There are other questions about the viability of playing two football seasons in one calendar year and the physical tax that would put on athletes’ bodies. Do you think it would be viable to do that, even if the spring season is less than 12 games?
“Yeah. I think you have to be thoughtful about how you do it. We have a pretty intense spring season that’s not games, but — in terms of injury rates — our spring football practices are typically higher than fall camp or even in season. The spring practices, that’s a tough time to be a football player, and we do that every year. (A spring football season would be) more than that. But if you spread that out a little bit and be thoughtful about the timing of that, I definitely think it can be done.
“I think doing something like that is much less risky than plowing ahead right now and saying, ‘We’re sorry that 10 or 20 or 50 players got it.’ It’s not ideal, but it’s all about risk tolerance and what types of risk. The problem is that the risk is unknown.
“So say I have a jar and it’s filled with white balls and red balls, and if you get a red ball something really bad happens, and if you get a white ball something really good happens. You get a million dollars if you get a white ball and if you get a red ball maybe you get super sick. Maybe you have long-term problems. So if I could tell you that there’s one red ball in that jar you could kind of say, ‘OK, does it make sense to take a ball?’ Or if I could tell you there’s 10 red balls in that jar. But I can’t tell any of the players how many red balls are in that jar. It could be 99. You just don’t know. It’s this uncertain risk that really makes these tough questions.”
I think what’s frustrating for readers and football fans is that there seems to be different opinions even in the medical community about whether football can and should be played this fall. Some doctors say it’s too risky to play, while others continue to support it. Why do you think that disparity of opinion exists?

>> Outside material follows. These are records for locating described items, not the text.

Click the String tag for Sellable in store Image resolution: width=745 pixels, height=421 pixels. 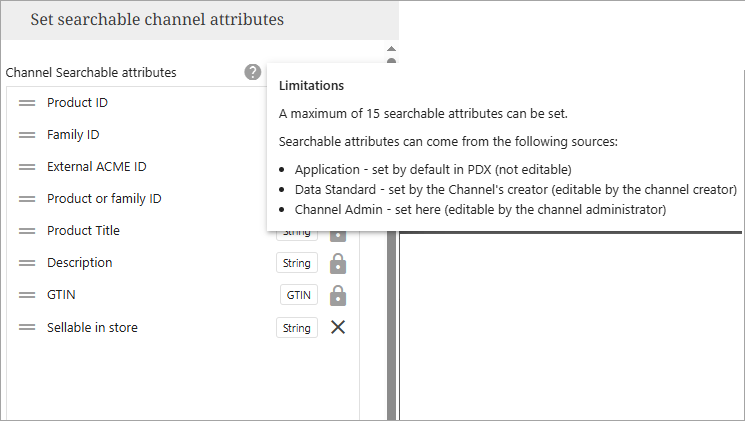click(297, 328)
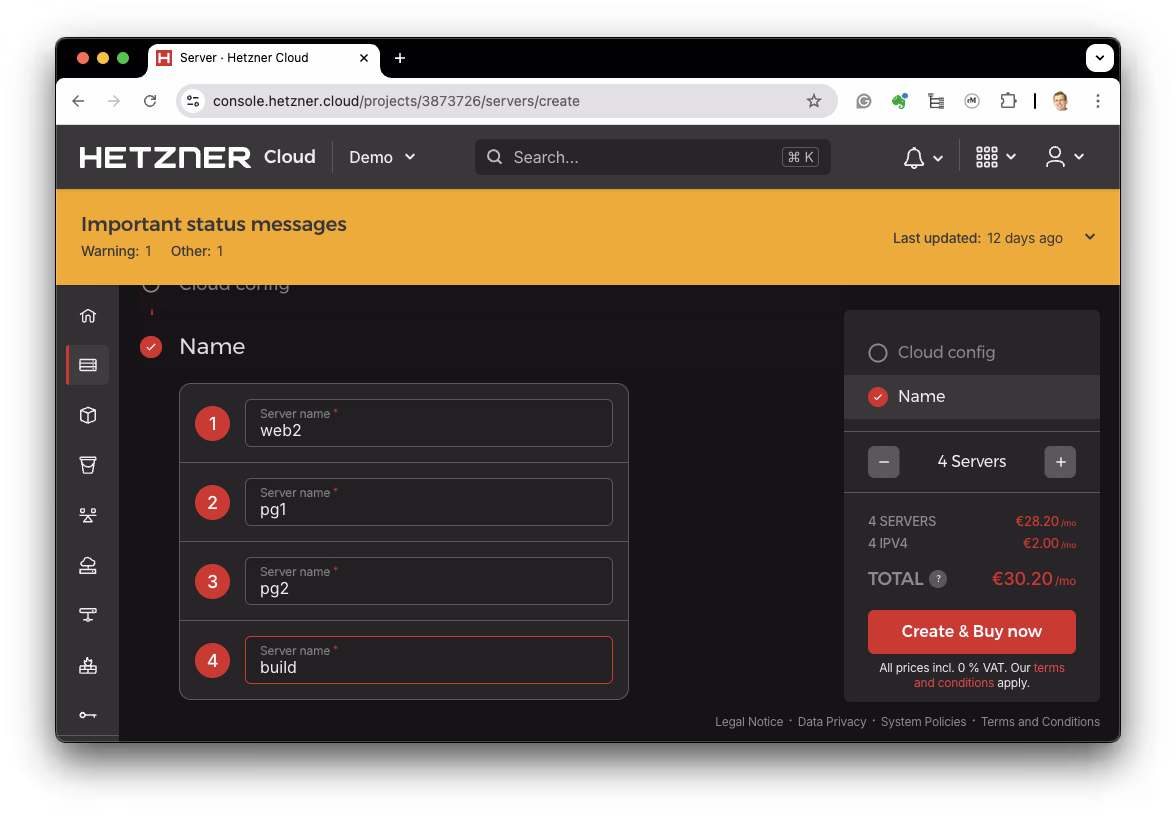Expand the important status messages banner
Screen dimensions: 1176x816
1090,238
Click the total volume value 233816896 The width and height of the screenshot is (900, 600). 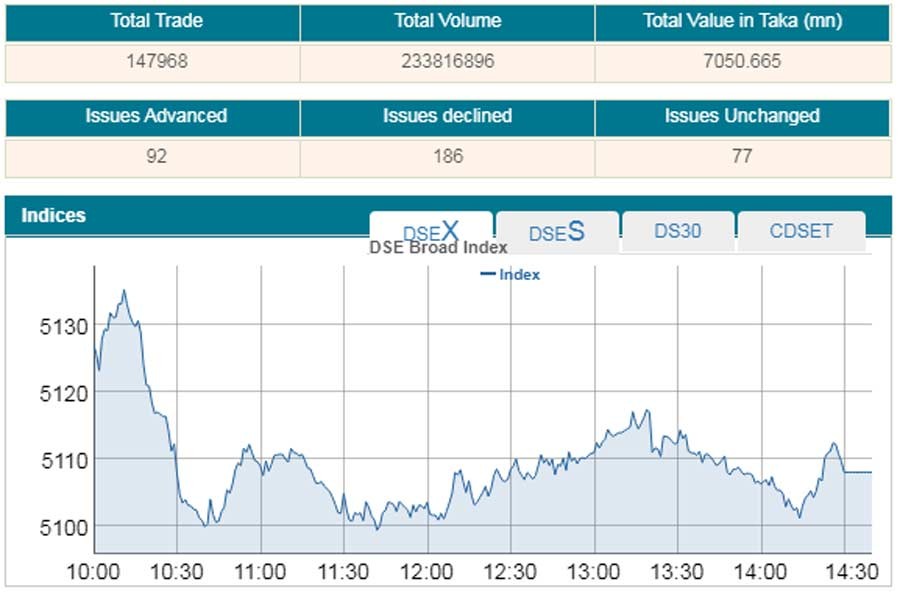pyautogui.click(x=447, y=61)
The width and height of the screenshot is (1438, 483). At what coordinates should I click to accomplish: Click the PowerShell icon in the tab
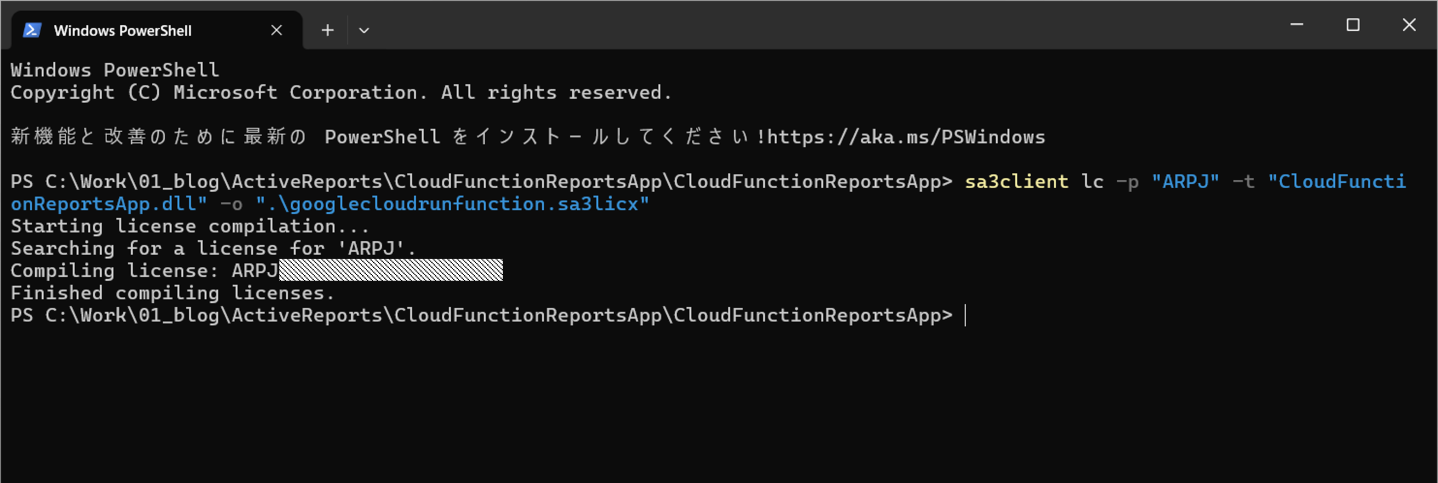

“So I will tell you that doctors from all conferences are talking, and we all have similar concerns. From a team-physician standpoint, we all have similar concerns. But as physicians, in most places we’re not the decision-makers and we’re like, ‘OK, given the fact that we’re plowing forward, we’re going to do the best we can to keep our athletes safe. We’ll just keep going and try to protect our athletes as best we can while this is going on.’ So there is widespread concern.
“There’s a lot of things that go (into the decision) besides medical concern. There’s a lot of difference of risk tolerance. It’s unfortunate that sometimes this gets turned political, because the spread of this very much looks like a political map if you look at the conferences that have canceled (fall seasons) versus those that haven’t. Mike Akerman’s tweet didn’t help at all. He was the (Mayo Clinic) cardiologist who’s a good friend of mine (who tweeted that football seasons should not be postponed because of myocarditis concerns).
“The good thing is that it has spurred significant collaboration. There are people moving forward as we speak to try to get the answers to some of these questions. We’re putting together a national registry for cardiac issues — How many people are asymptomatic? How many people have it? — so we can better understand this. We’ll understand it a lot better in a month or two.”